Quelles sont les attentes des constructeurs ?
Jérôme Stubler, président de Vinci Construction, était invité au lancement du laboratoire. Il s’est félicité de cette initiative : « Nous sommes très contents de voir que l’Open Innovation arrive aussi dans un domaine assez protectionniste comme celui des cimentiers ».S’adressant aux industriels et aux start-ups présents, il a rappelé que l’innovation était faite « d’expérience et d’intuition ». Il a également souligné l’importance d’une plus grande collaboration sur toute la chaine de valeur : « C’est en décloisonnant cette chaine que l’on va trouver des innovations plus fortes ».
« Je suis pour la création d’un équipe de France de notre industrie. Soyons ambitieux pour franchir de nouvelles étapes. Nos anciens ont inventé la pierre liquide, inventons le béton sans acier. Nous n’avons utilisé les capacités chimico-physiques et industrielles du béton qu’à 20% ».
Bien que représentant Vinci, Jérôme Stubler a formulé des propositions au nom des constructeurs. Il a tout d’abord regretté que le béton souffre d’une image un peu négative. « Nous devons œuvrer tous ensemble à améliorer l’image du béton et pour cela, il faut avant tout diminuer l’empreinte carbone de matériau ».
Il a notamment déclaré qu’il fallait faire en sorte de mettre « moins de ciment dans le béton. Vendez-nous du ciment plus stable, plus rigoureux, plus formidable dans ses applications. Transformez votre industrie de masse en industrie de niche » a-t-il conseillé aux cimentiers.
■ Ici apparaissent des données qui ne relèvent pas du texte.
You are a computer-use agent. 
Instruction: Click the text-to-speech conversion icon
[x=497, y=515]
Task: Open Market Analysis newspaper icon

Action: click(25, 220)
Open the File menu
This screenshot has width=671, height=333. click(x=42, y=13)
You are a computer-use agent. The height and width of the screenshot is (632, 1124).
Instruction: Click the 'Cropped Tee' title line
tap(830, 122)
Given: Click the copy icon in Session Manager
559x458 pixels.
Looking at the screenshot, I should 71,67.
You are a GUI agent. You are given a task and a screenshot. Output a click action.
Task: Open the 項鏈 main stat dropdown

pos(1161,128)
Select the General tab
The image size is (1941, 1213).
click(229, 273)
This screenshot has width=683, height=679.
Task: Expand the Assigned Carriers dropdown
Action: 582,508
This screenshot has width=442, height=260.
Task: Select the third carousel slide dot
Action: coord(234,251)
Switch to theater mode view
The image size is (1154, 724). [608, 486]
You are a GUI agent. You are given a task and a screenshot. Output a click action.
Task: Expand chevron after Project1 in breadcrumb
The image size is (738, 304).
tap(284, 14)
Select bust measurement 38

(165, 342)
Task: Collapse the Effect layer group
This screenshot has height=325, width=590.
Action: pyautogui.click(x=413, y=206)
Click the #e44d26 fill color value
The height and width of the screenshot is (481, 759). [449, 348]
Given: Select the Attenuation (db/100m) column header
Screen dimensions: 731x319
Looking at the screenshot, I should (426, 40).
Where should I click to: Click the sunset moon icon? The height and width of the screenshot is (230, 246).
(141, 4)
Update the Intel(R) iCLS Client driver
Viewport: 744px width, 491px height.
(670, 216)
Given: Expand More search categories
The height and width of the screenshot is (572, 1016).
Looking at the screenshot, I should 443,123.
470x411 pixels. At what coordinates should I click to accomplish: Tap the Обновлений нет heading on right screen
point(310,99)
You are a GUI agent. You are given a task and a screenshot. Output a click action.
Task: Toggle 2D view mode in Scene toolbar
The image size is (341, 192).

Jérôme Stubler a enfin appelé les cimentiers à « dépoussiérer l’industrie, à débloquer les normes qui sont un frein à la créativité ». Il s’est également adressé aux pouvoirs publics en demandant à ce que soit remis en place la possibilité « de réaliser des ouvrages expérimentaux ».
L’innovation collaborative
Pour faire évoluer l’industrie, le « Cement Lab » va s’appuyer sur les start-ups du secteur de la construction. L’événement de ce jour a ainsi compté sur la présence de 5 jeunes entreprises innovantes parmi lesquelles XtreeE et AirWare (anciennement RedBird).Etaient aussi invités Combo Solution qui développe un outil et une méthode à destination des concepteurs et des constructeurs pour favoriser la créativité autour d'objectifs énergie et carbone qualifiés et partagés ; 360 Smart Connect qui imagine le béton connecté pour lier l’ouvrage à ses datas, et dans le même temps aux services qui permettent notamment d’interagir avec ces données, et Smart Cast qui propose des plaques de coffrage qui remplacent les contre plaqués bakélisés traditionnels, en apportant de nouvelles fonctionnalités inédites au coffrage.
Le Cement Lab se veut également l’occasion pour l’industrie cimentière de collaborer avec le monde académique. La science peut en effet aider les entreprises à répondre plus efficacement aux enjeux de la transition écologique et à optimiser des procédés de fabrication.
La démarche lancée ce jour sera pérenisée à travers des rencontres : la prochaine aura lieu d’ici septembre 2018.